Depois disso tudo, “Gira”, de fato, ganha o selo de espetáculo intenso e completo. “Não tem como definir um trabalho como esse. O que eu posso comentar é o retorno que eu tenho das pessoas que assistem. Eu vejo e muitas me procuram para dizer o quão tocadas ficaram e que não sentiam algo parecido há muito tempo”, disse Rodrigo Pederneiras que, além disso, destacou que “Gira” entra para a trajetória do grupo Corpo como mais um exemplo de espetáculo que exala brasilidade. “Nesses anos, nós já fizemos vários tipos de apresentação. Mas, pela temática, esse é um daqueles trabalhos que destacam a nossa cultura e isso é muito interessante. Os bailarinos da companhia se entregam de uma maneira que eu nunca tinha visto. É uma intensidade que impressiona”, revelou.

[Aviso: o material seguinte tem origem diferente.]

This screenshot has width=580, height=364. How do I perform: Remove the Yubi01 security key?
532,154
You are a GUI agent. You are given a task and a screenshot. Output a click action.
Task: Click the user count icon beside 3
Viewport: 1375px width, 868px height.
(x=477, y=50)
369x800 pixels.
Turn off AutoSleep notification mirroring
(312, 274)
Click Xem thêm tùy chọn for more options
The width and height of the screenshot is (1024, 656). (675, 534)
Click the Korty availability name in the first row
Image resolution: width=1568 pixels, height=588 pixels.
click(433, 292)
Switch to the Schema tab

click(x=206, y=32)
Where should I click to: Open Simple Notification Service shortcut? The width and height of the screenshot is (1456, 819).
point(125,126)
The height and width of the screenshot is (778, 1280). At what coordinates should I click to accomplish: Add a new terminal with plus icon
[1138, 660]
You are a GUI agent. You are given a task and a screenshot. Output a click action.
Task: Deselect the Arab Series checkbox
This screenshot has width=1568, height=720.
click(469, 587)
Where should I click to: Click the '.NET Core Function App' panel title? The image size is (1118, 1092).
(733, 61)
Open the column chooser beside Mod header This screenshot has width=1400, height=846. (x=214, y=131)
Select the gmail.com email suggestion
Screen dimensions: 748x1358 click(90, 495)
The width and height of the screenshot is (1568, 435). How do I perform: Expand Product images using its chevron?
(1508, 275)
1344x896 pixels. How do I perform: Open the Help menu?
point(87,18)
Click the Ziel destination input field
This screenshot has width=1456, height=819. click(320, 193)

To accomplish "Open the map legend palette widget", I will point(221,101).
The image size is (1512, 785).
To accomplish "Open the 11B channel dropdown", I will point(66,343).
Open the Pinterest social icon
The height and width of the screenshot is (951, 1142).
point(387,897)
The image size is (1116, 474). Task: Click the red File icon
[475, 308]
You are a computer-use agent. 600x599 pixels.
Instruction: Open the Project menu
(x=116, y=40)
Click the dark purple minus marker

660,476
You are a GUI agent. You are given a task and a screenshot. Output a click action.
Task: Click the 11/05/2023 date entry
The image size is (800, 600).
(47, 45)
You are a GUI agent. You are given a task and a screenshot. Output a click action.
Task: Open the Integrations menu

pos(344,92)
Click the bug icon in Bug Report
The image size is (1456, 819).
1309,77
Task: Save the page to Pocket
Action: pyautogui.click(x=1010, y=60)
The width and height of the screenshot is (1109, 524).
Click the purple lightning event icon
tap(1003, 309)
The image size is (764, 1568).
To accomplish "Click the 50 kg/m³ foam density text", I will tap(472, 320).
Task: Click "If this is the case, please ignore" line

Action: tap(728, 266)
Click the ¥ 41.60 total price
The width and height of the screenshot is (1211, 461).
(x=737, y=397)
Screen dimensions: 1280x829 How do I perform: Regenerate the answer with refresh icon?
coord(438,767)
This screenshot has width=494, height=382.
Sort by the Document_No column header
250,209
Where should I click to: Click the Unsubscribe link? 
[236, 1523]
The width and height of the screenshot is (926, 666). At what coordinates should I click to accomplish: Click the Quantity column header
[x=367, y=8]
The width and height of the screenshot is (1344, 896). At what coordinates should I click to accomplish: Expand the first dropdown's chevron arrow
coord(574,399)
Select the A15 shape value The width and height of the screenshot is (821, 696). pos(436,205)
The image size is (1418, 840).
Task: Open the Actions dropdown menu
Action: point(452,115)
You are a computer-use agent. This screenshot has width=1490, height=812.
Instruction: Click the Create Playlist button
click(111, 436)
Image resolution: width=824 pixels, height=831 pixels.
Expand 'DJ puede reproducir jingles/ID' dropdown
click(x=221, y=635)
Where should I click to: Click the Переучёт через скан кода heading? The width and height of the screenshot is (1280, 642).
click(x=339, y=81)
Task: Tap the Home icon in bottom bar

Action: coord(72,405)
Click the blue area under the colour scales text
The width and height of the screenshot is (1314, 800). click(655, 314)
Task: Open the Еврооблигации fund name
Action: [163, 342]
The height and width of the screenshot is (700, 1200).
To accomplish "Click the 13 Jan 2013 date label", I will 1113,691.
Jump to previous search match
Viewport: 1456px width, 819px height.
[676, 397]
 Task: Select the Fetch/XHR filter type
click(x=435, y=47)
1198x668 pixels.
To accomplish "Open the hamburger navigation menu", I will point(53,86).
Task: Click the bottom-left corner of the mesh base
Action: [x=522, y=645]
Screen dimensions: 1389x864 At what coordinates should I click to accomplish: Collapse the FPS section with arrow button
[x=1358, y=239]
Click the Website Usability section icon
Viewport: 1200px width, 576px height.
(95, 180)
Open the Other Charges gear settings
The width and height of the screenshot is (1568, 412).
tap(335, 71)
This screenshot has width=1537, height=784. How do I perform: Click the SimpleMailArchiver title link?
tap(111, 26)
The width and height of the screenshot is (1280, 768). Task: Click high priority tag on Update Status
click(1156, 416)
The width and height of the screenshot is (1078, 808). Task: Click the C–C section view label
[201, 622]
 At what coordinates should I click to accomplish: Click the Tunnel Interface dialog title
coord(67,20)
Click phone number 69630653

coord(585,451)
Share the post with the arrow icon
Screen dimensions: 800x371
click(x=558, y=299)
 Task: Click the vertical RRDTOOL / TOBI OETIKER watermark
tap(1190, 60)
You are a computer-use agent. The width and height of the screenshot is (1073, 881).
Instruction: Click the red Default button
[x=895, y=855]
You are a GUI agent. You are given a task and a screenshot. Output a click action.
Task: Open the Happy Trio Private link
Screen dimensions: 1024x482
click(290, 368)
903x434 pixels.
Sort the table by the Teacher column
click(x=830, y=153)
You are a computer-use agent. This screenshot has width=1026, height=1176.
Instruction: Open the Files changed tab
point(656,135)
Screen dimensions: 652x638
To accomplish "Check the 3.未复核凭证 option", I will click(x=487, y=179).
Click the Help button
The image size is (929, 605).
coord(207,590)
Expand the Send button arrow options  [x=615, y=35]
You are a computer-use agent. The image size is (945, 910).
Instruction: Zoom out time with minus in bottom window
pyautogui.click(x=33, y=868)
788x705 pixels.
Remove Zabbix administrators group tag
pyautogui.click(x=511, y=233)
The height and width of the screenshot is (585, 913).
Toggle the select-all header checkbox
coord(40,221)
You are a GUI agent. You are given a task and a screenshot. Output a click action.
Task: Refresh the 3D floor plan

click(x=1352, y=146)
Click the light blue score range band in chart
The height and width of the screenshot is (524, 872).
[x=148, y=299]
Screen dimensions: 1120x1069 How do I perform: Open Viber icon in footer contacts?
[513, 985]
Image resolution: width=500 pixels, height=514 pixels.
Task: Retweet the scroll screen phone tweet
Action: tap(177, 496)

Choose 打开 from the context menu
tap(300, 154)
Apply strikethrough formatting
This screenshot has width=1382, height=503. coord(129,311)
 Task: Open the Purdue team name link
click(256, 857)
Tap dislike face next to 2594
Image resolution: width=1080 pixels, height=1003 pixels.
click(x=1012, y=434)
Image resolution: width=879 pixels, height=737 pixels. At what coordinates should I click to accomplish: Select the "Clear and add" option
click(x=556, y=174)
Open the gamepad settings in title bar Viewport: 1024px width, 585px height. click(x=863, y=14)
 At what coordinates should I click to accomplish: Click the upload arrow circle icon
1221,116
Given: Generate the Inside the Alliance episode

E impressiona ao coreógrafo mas também ao público. Na temporada em São Paulo, “Gira” teve um sucesso de bilheteria tão grande que precisou de novas apresentações para atender ao público paulistano. Agora, aqui no Rio de Janeiro, o grupo Corpo tem a missão de ocupar e trazer mais arte e cultura para o majestoso Theatro Municipal. Na temporada que fica em cartaz de quarta-feira, 23, a domingo, 27, Rodrigo Pederneiras retoma a parceria com o icônico palco carioca. “O Theatro Municipal é a casa do grupo Corpo no Rio. A gente muda de roupa, de espetáculo e de hotel. Mas aquele palco é onde nos sentimos bem na cidade. Todo ano nós voltamos ao Rio para uma temporada, por menor que seja, para ocupar aquele que, para nós, é o teatro mais fantástico do país”, disse Rodrigo que chega ao Rio em um momento de crise.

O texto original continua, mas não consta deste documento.